-- START PROVIDED RECORDS --
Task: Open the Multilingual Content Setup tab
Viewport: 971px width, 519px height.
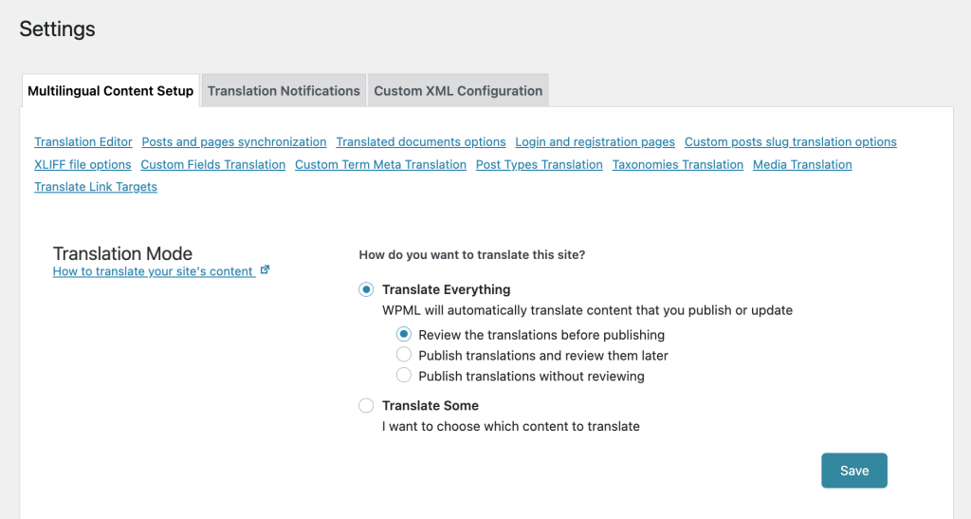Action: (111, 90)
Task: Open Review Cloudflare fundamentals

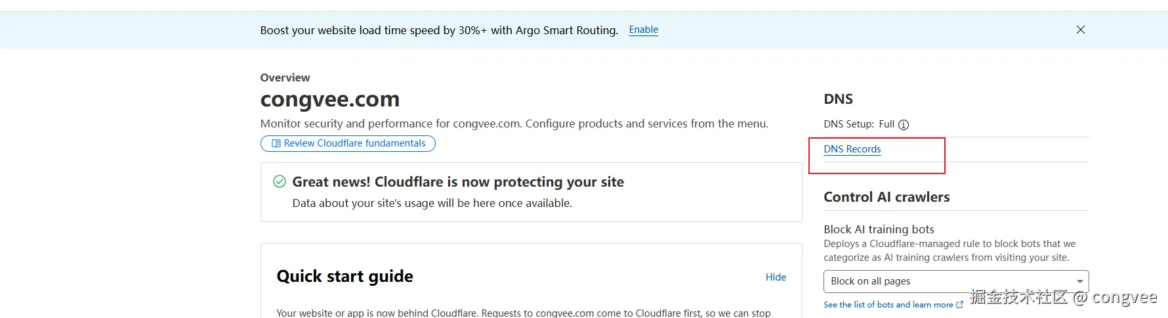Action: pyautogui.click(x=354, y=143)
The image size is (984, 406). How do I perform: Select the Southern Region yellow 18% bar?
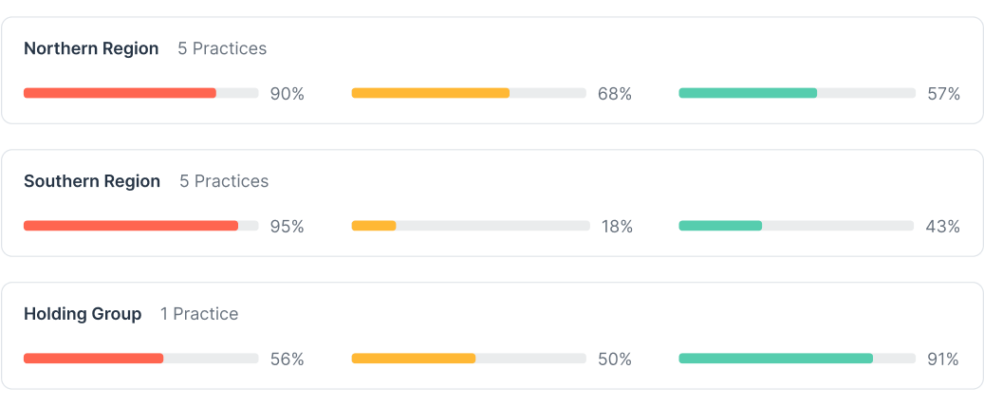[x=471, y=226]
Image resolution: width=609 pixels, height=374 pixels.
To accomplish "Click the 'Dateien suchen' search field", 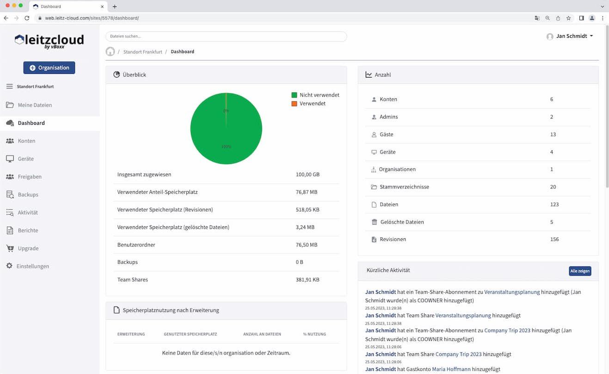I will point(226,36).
-- END PROVIDED RECORDS --
Swap "Open" for "Launch" in the entries from the beginning of the entries through the line containing "Action: pyautogui.click(x=354, y=143)", inclusive, and reproduce those lines with nothing else altered. Leave the pictures out of the answer.

ANSWER TO THE TASK:
Task: Launch the Multilingual Content Setup tab
Viewport: 971px width, 519px height.
Action: (111, 90)
Task: Launch Review Cloudflare fundamentals

Action: pyautogui.click(x=354, y=143)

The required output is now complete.